| Provided data |
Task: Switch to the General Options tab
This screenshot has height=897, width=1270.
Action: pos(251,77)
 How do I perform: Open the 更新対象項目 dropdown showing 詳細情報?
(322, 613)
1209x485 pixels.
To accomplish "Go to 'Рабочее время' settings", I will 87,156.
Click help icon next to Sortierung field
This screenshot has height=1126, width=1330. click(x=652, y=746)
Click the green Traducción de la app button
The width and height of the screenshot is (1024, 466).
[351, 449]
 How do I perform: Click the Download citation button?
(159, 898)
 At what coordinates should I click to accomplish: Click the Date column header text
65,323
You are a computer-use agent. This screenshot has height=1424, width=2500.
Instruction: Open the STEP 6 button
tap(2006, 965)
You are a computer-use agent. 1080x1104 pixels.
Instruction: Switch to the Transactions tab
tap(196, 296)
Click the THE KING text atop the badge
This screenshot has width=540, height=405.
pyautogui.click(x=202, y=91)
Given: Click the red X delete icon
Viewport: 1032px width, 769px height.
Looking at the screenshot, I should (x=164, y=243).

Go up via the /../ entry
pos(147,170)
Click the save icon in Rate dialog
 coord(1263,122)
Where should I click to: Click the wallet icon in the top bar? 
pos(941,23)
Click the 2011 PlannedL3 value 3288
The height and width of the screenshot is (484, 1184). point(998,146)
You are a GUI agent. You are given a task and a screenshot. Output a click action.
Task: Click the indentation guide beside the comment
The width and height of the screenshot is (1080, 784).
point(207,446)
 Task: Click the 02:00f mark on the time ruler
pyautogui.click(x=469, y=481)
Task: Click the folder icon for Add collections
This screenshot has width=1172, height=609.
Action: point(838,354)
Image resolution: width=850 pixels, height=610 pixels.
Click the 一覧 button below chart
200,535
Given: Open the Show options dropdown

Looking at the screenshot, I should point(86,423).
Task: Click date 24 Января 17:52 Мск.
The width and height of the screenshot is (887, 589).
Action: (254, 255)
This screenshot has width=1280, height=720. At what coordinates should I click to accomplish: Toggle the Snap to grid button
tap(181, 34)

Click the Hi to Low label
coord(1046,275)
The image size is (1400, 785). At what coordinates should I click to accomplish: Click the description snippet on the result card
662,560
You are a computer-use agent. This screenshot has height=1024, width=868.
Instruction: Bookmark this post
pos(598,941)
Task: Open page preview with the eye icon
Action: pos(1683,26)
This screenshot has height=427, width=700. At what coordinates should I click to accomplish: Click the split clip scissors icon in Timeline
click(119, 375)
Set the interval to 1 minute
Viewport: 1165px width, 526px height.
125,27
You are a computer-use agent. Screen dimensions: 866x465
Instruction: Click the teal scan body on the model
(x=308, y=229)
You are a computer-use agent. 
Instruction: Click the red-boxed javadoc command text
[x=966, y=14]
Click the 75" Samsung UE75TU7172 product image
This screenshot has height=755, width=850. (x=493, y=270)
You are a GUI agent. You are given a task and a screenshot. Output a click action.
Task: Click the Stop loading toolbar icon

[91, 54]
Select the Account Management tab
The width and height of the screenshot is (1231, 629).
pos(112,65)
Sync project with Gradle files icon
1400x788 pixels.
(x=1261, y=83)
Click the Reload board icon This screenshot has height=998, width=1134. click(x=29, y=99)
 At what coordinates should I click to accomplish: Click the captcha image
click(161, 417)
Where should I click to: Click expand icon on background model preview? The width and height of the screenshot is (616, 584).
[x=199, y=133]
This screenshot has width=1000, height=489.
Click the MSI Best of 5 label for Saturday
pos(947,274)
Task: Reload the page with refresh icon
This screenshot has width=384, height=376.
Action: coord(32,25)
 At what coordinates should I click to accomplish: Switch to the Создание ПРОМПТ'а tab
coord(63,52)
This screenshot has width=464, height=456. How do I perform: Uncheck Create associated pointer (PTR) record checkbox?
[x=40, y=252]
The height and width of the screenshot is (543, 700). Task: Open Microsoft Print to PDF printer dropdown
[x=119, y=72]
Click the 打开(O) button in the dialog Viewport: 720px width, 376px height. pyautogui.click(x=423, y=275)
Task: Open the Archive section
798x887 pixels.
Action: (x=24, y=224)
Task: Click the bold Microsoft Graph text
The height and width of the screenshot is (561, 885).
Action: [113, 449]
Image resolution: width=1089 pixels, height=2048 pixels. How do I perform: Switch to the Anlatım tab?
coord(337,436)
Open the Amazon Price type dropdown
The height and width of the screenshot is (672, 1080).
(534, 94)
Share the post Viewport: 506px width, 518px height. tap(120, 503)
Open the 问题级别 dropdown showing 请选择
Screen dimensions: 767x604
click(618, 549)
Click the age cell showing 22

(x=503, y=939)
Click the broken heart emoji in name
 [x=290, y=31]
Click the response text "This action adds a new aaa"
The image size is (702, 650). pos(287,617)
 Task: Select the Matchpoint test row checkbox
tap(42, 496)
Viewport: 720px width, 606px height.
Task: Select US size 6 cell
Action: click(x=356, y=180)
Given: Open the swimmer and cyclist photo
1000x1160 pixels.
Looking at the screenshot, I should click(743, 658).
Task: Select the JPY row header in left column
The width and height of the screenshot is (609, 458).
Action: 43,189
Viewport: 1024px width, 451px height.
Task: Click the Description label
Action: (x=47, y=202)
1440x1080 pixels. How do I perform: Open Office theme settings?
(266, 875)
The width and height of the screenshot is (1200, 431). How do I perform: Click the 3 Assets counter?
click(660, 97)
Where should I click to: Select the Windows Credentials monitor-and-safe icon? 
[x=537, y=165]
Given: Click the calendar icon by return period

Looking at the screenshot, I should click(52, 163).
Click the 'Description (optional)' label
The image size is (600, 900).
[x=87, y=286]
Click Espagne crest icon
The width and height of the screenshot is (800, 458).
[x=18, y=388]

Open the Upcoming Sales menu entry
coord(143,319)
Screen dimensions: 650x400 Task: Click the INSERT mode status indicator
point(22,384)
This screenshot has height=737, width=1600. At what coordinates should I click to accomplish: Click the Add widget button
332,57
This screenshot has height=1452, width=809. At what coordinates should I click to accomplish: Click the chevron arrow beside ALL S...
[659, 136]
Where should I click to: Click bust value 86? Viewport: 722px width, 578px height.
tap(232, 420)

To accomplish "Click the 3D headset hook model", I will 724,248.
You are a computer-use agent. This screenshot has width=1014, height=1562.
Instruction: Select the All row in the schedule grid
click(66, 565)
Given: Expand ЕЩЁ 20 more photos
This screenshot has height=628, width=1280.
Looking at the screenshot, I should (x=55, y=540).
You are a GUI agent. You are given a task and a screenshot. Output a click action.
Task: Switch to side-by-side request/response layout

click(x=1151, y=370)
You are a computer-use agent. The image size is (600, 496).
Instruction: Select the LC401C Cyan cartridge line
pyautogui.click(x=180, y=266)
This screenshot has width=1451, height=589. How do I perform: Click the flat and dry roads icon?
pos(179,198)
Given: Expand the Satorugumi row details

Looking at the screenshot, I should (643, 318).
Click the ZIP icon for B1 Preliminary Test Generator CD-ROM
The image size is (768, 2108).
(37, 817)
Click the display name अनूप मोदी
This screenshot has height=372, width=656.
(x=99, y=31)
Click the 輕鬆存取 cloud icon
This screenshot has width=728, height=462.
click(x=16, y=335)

| About this task |
Copy the entries above exactly, but only from the line holding "The width and height of the screenshot is (1024, 466)." through the line holding "You are a computer-use agent. 1080x1104", both included.

| Solution below |
The width and height of the screenshot is (1024, 466).
[351, 449]
 How do I perform: Click the Download citation button?
(159, 898)
 At what coordinates should I click to accomplish: Click the Date column header text
65,323
You are a computer-use agent. This screenshot has height=1424, width=2500.
Instruction: Open the STEP 6 button
tap(2006, 965)
You are a computer-use agent. 1080x1104 pixels.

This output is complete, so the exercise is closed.